**Task directions:** Please write out the part of the article on antisemitism against New Zealand Jews that opens with the words containing "Overall, two-thirds (65%)" and closes with "to the report.", word for word.

Many New Zealand Jews have been harassed over Zionism - report

Two-thirds of New Zealand Jews said that they have experienced antisemitism on social media in the past three years.

The current New Zealand flag flies on Parliament buildings in Wellington's Central Cusiness District on March 24, 2016. (photo credit: AFP PHOTO)
The current New Zealand flag flies on Parliament buildings in Wellington's Central Cusiness District on March 24, 2016.
(photo credit: AFP PHOTO)

New Zealand Jews are saying that the most common form of antisemitism they experience is related to Israel and to anti-Zionism, according to the local human rights group "Humanity Matters." 

Overall, two-thirds (65%) of New Zealand Jews said that they have experienced antisemitism on social media in the last three years.

The report aims to explore the Jewish experience in New Zealand and to understand the unique challenges facing the relatively small Jewish community.

What did the study find?

More than half (52%) of the Jewish people living in New Zealand said that they encountered antisemitic misinformation or disinformation online that was either directly related to Israel or to anti-Zionism during the last 12 months, according to the report. 

The next highest type of antisemitism was due to "financial" reasons, alluding to the antisemitic trope that claims Jewish people control international finance, or that Jewish people are "good with money." More than a quarter (27%) of the respondents said they encountered this kind of antisemitism online during the last 12 months.

People gather at a vigil to mourn for the victims of the Christchurch mosque attack in New Zealand at Washington Square Park, New York City. (credit: RASHID UMAR ABBASI / REUTERS)People gather at a vigil to mourn for the victims of the Christchurch mosque attack in New Zealand at Washington Square Park, New York City. (credit: RASHID UMAR ABBASI / REUTERS)

Only one percent of respondents said they have encountered no antisemitism online over the last 12 months.

Other antisemitic tropes that were encountered were: "social" - meaning "Jewish people keep themselves separate, are secretive; Jewish people are behind COVID." Other antisemitic incidences were reportedly due to racial, ideological, cultural and religious reasons.

The Humanity Matters report also claims that "the 2019 Christchurch mosque attack, the COVID-19 pandemic, and political and economic uncertainty here and globally created a catalyst for antisemitic misinformation and disinformation."

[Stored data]
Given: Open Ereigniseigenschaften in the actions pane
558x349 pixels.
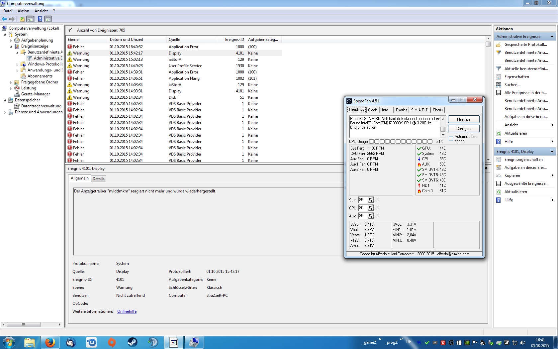Looking at the screenshot, I should tap(523, 160).
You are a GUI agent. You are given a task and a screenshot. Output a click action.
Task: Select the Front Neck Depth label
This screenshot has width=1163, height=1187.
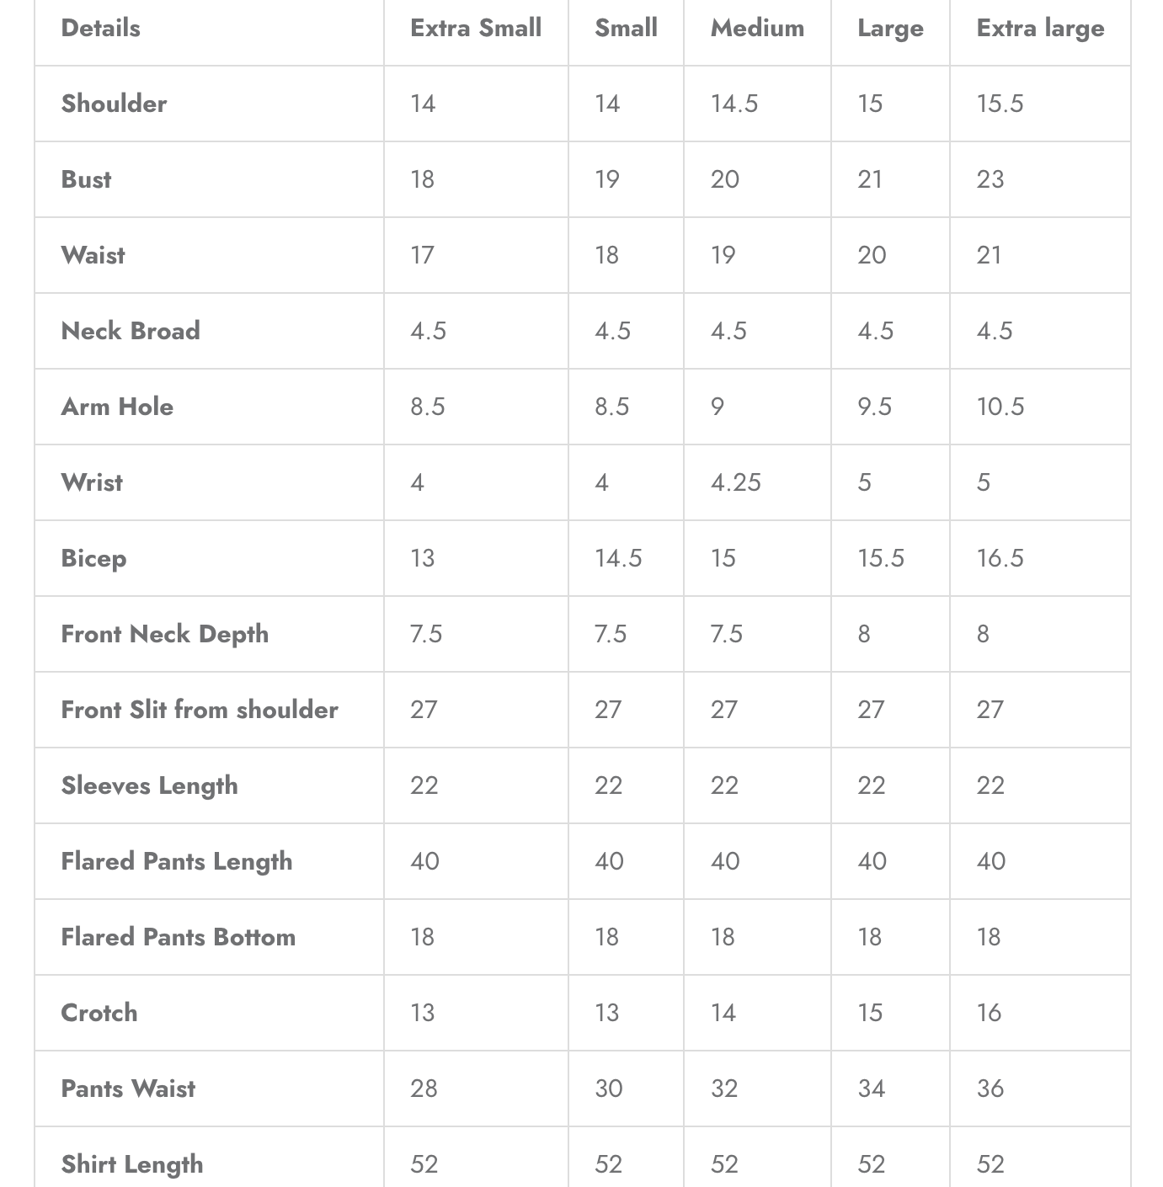tap(164, 634)
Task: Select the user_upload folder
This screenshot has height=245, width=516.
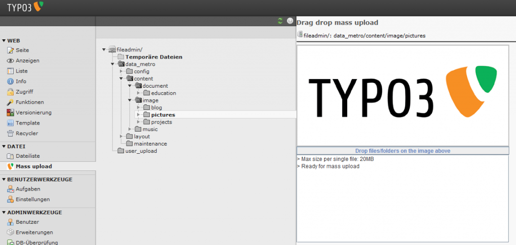Action: 141,151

**Solution to this task:**
Overall, two-thirds (65%) of New Zealand Jews said that they have experienced antisemitism on social media in the last three years.

The report aims to explore the Jewish experience in New Zealand and to understand the unique challenges facing the relatively small Jewish community.

What did the study find?

More than half (52%) of the Jewish people living in New Zealand said that they encountered antisemitic misinformation or disinformation online that was either directly related to Israel or to anti-Zionism during the last 12 months, according to the report.